Il re-engagement è nudo

Sarà per il caldo asfissiante di questi giorni, ma quanti di noi hanno davvero voglia di inoltrarsi negli “appassionanti” giochi che le aziende pubblicano sulle pagine Facebook? Quanti di noi, pur con un clima più favorevole, sentono davvero crescere l’affetto nei confronti delle marche che ci obbligano a mettere “like” e poi a passare tempo su applicazioni sciocche?

Queste domande di buon senso sembrano essere sistematicamente fuori dai percorsi decisionali delle agenzie di comunicazione, che convincono le società clienti a mettere in piedi campagne cognitivamente pesanti per gli utenti, inseguendo il mito (purtroppo) imperituro che sia necessario far crescere l’engagement e che il modo migliore per farlo sia far perdere tempo.

Un articolo di Patrick Spenner qualche settimana fa riprendeva i risultati di varie ricerche, più o meno tutte convergenti sulla diversa percezione tra Marketing Manager (“i nostri Clienti vogliono far parte della comunità del nostro brand!”) e utenti (“dove sono i buoni sconto?”), sulla necessità di puntare sulla semplicità come leva per iniziare un timido dialogo.

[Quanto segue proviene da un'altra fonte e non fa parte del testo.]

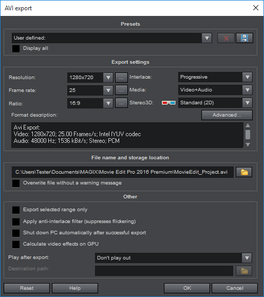Open the Interlace Progressive dropdown
Screen dimensions: 264x297
click(215, 77)
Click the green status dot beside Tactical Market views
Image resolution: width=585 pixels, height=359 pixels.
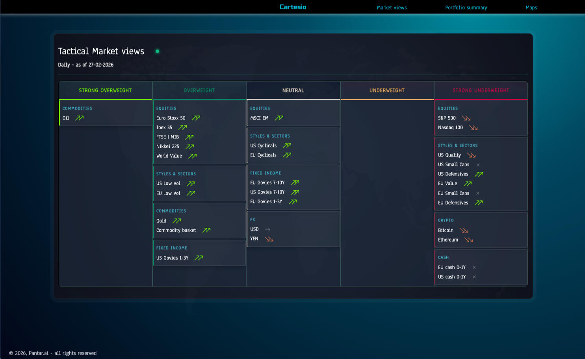(x=157, y=51)
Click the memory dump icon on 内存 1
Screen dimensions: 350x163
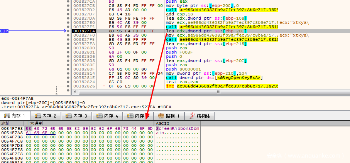click(x=6, y=116)
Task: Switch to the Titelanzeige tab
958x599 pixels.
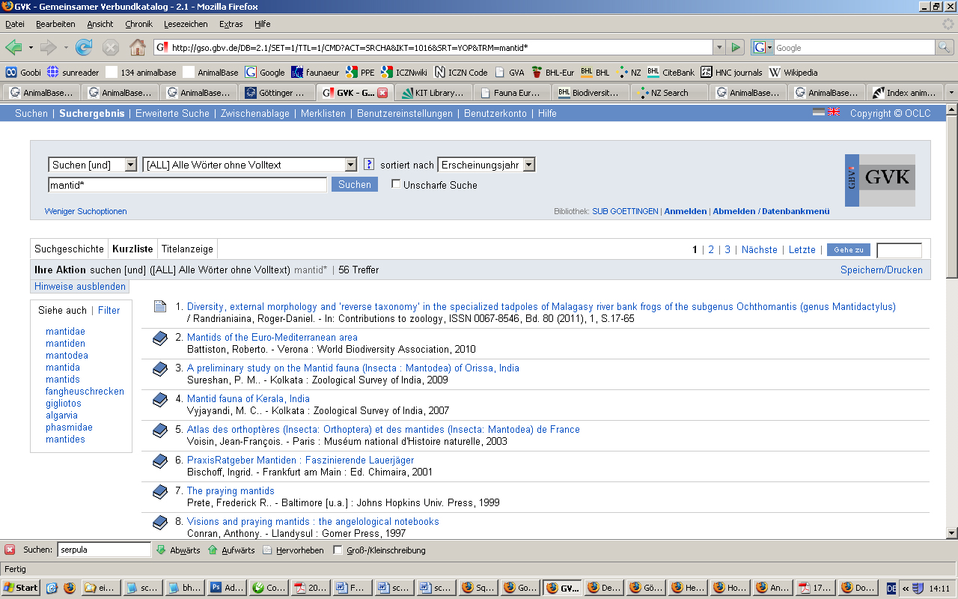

Studi di discipline differenti hanno negli anni mostrato come gli esseri umani tendano a pensare il meno possibile, di come persino prodotti e servizi costosissimi vengano poi scelti più sulla base di ragionamenti di pancia che di attente analisi costi/benefici. Chissà se nel tempo aziende e consulenti matureranno nell’approccio, smettendola di far stancare i clienti.